**Task to carry out:** Please answer from the forum thread about Maggie below: what coloring does the owner say Maggie has?

━━ Passage to read ━━

# Maggie now 9 months



## katiefranke (Oct 6, 2008)

where has the time gone!! one min she was tiny, now she is bigger than some full grown BCs!!!

I know the snow piccies have been done to death, but these are the first proper piccies I have of maggie in the snow and wanted to share!! 

Go on, gimme the ball...


















the ball is mine!!


















come on, I wanna play!









action shot...well as close to it as I could get with my camera!


















sitting nicely - must have a cold bum by now! lol


----------



## sketch (Sep 19, 2009)

Aw there is maggie as beautiful as ever. she is quite a big girlie isnt she now. but as bootiful as ever.
Thanks for sharing hun, she really is lovely
xx


----------



## SEVEN_PETS (Aug 11, 2009)

She's so beautiful. Is she a blue & white?


----------



## lauz_1982 (Dec 14, 2009)

big and beautiful! 

I love her colouring.

Laura


----------



## katiefranke (Oct 6, 2008)

thanks guys!

hi seven_pets, yep mags is a blue & white (solid colour though, not a merle).

I just can't believe how big she has grown - or how long we have had her now! seems like only yesterday we were picking her up as a baby


----------



## Oenoke (Oct 17, 2009)

━━━
━━ Data extract ━━

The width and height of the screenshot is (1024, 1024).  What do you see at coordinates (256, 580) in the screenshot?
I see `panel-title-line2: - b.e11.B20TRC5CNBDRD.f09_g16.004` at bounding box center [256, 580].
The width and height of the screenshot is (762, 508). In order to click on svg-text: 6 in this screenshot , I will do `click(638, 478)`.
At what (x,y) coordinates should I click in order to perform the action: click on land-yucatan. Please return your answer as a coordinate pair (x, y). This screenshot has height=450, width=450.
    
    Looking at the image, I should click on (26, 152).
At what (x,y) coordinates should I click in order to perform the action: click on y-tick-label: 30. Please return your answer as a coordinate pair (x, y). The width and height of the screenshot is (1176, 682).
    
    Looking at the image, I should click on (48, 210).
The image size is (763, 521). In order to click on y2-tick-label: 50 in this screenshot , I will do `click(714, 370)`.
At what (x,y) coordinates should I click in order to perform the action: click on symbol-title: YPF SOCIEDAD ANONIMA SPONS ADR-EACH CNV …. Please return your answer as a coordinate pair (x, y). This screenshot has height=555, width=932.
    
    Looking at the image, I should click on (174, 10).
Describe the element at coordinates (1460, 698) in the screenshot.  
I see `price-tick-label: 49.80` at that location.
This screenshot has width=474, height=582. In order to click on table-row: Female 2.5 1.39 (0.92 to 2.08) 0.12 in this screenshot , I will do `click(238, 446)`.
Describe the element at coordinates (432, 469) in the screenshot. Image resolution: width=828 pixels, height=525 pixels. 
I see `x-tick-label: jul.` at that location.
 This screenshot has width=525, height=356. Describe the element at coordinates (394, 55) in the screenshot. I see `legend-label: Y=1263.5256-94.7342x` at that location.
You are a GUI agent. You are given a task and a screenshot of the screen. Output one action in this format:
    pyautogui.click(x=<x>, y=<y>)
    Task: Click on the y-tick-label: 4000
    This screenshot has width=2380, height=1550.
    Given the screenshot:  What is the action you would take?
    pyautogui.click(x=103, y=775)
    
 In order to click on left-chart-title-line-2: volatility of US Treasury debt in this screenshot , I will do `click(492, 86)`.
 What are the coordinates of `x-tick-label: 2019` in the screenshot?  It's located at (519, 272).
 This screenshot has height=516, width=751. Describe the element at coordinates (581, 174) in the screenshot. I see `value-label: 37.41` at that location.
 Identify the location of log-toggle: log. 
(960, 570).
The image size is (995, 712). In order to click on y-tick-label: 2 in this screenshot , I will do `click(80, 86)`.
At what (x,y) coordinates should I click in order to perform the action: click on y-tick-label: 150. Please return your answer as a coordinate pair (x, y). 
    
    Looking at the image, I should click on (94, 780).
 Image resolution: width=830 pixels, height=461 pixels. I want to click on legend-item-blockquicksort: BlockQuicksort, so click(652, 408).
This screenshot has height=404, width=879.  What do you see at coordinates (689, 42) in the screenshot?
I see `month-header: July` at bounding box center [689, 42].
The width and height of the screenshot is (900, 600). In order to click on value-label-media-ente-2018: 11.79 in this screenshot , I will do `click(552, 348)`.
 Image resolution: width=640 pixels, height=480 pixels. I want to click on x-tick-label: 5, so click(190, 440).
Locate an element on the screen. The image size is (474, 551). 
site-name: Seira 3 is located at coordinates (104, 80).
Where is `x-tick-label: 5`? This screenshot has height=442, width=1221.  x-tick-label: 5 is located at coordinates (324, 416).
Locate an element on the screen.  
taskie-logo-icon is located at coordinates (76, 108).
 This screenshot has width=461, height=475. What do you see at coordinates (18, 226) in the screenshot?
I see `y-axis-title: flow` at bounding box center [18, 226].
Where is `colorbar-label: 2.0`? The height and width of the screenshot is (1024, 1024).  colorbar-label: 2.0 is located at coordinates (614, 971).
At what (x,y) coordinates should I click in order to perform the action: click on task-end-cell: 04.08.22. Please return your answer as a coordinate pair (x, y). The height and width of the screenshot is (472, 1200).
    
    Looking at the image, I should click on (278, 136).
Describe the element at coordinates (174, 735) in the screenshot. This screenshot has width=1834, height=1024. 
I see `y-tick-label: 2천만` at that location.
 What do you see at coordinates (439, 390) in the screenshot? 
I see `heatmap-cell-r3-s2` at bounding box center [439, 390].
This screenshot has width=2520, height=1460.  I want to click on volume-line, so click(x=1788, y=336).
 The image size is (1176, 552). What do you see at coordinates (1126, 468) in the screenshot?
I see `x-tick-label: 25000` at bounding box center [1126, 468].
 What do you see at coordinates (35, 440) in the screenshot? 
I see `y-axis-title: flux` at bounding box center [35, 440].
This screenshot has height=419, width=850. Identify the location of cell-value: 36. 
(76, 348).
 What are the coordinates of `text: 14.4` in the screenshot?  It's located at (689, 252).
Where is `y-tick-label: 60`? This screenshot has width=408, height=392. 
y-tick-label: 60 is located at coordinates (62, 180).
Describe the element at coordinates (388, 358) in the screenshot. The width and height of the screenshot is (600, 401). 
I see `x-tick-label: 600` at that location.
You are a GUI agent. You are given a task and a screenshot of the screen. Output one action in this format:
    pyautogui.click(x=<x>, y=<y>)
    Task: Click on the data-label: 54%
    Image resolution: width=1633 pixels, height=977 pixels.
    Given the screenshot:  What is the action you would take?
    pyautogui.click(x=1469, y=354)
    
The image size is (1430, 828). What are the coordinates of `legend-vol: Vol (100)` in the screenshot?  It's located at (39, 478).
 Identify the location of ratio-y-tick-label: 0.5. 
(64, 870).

━━━

**Reply to the task:** Maggie is a blue and white, a solid color rather than a merle.